TASK DIRECTIONS. Format the stretch of records from the line that contains "Describe the element" through the line that contains "(642, 482)." as a Markdown table with the columns Row and Line. Number each line and omit any blank lines.

DATA PROVIDED.
◆ ◆ ◆
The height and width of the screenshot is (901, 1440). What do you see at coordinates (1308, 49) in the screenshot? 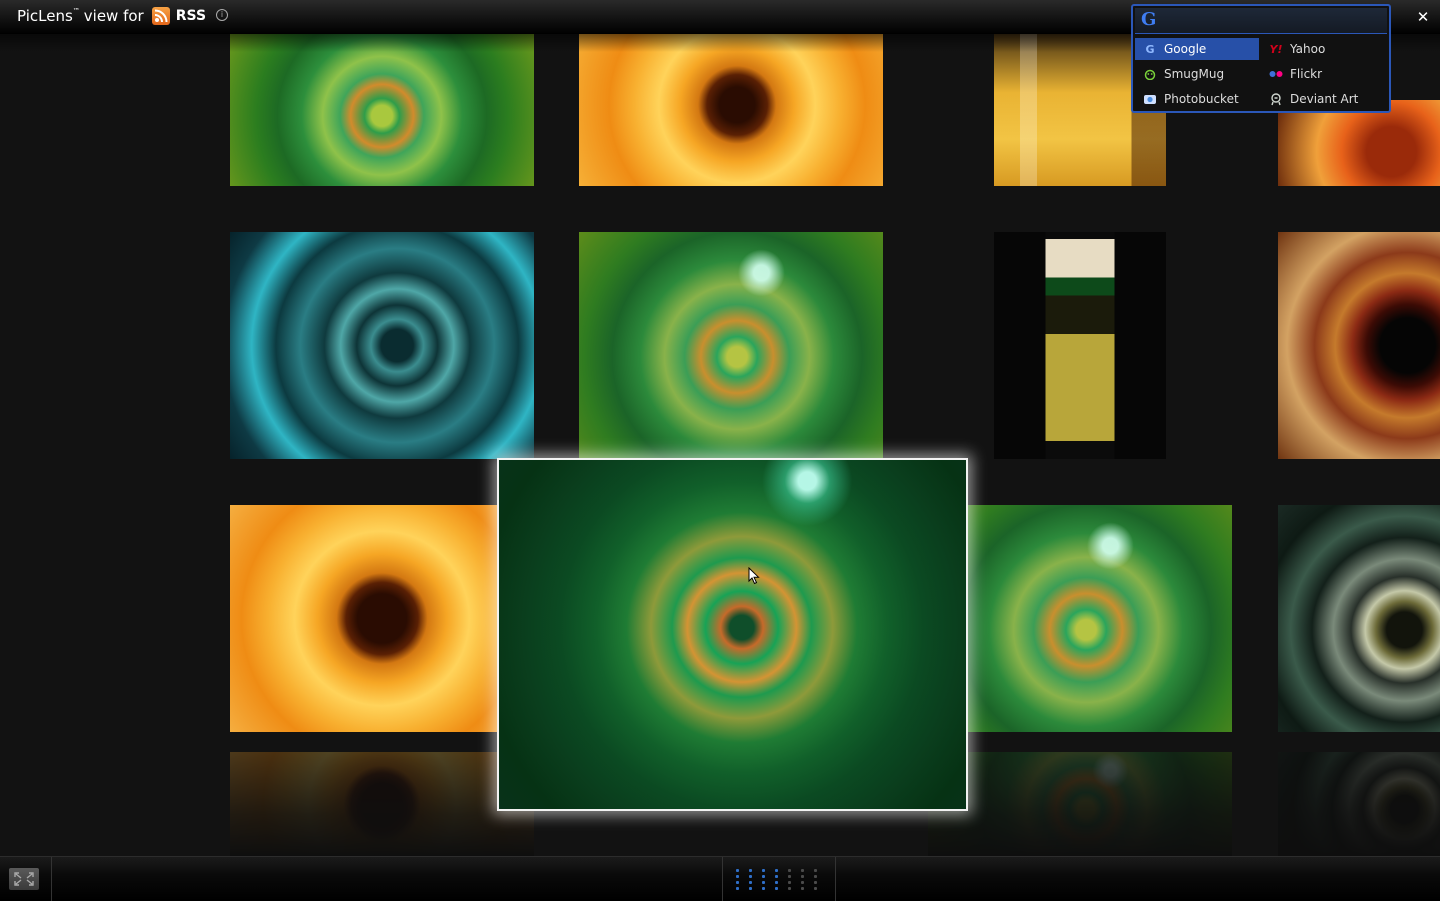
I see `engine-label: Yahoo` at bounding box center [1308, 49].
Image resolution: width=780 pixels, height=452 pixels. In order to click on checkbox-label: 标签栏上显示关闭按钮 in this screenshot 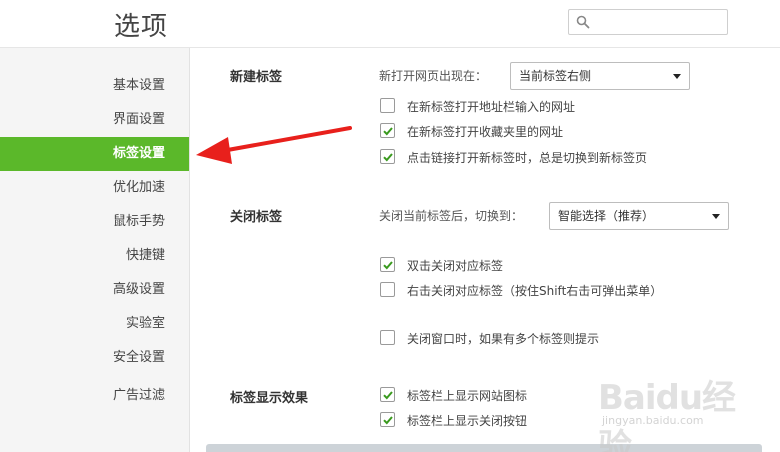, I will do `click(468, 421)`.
◆ ◆ ◆
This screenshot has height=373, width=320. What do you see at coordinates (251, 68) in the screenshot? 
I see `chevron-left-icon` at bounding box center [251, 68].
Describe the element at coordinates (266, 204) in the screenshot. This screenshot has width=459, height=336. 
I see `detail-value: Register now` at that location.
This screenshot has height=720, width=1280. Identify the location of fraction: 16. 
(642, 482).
◆ ◆ ◆
EXERCISE OUTPUT.
| Row | Line |
|---|---|
| 1 | Describe the element at coordinates (266, 204) in the screenshot. This screenshot has width=459, height=336.  |
| 2 | I see `detail-value: Register now` at that location. |
| 3 | This screenshot has height=720, width=1280. Identify the location of fraction: 16.  |
| 4 | (642, 482). |